時間が少し経ってお風呂上がりの彼女が浴室から出てくる。啓介はお風呂上りの寝間着姿のエリを見て恥ずかしくって目をそらす。女の子と手も繋いだこともないのにいきなりお風呂上がりの女の子の寝間着姿をみたら目の置き場所が分からなかったのだ。自分を子供扱いした啓介のそのような反応が面白かったのかエリは揶揄うことにした。
「啓介照れてる、可愛い」
「テ、照れてないし」
「さっき年下の子供に興味ないとか言ってたくせに、」
「俺お風呂に入るから」
啓介は揶揄うエリから逃げてお風呂に入った。裸になって自分の体を見て自分の再生能力の凄さを思い知る
風呂に入り悪くなった頭でこれからどうするかを考えていた。結論は自分の命の恩人であり、最初の仲間であるエリと魔王を倒して彼女の願いを叶えることと自分の願いであるふざけた女神への復讐をすることだ。
「そのためでも早く強くならないと」
何時の間にか長風呂してたなと思い着替えて浴室から出てくる。
「お風呂、ありがとうな」
部屋の光が消えエリからは何の返事もなかった。ベットの上で寝ていたのだ。ベットの横の床には布団が敷いてあった。エリが寝る前に啓介のため用意しといたのだろう。啓介は幸せそうに眠ってる彼女の布団を掛けなおしてあげた。

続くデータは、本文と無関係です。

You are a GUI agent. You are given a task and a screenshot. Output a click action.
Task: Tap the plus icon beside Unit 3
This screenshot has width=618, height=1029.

「ありがとうな、君に救われた命君は俺が必ず守ってみせる」
寝てるふりをしていたエリは彼の気持ちがこもった正直な感謝の言葉を聞いて揶揄うことも出来ず寝てるふりを続けた。エリが寝てるふりをしていた目的は啓介が本当に信用できる人かどうか確認するためだった。もし寝ている自分に変な事をしたら魔法で攻撃して啓介を宿から追い出す気だったのだ。つまり完全には啓介を信じてなかったのだ。しかし今の啓介の言動によりエリは信用できる仲間に会えることが出来て嬉しかった。そんなエリの目的と気持ちも知らず、啓介は暗闇の中で目が見えることに気づいて本当にバンパイアになったんだなと思いながら床で寝た。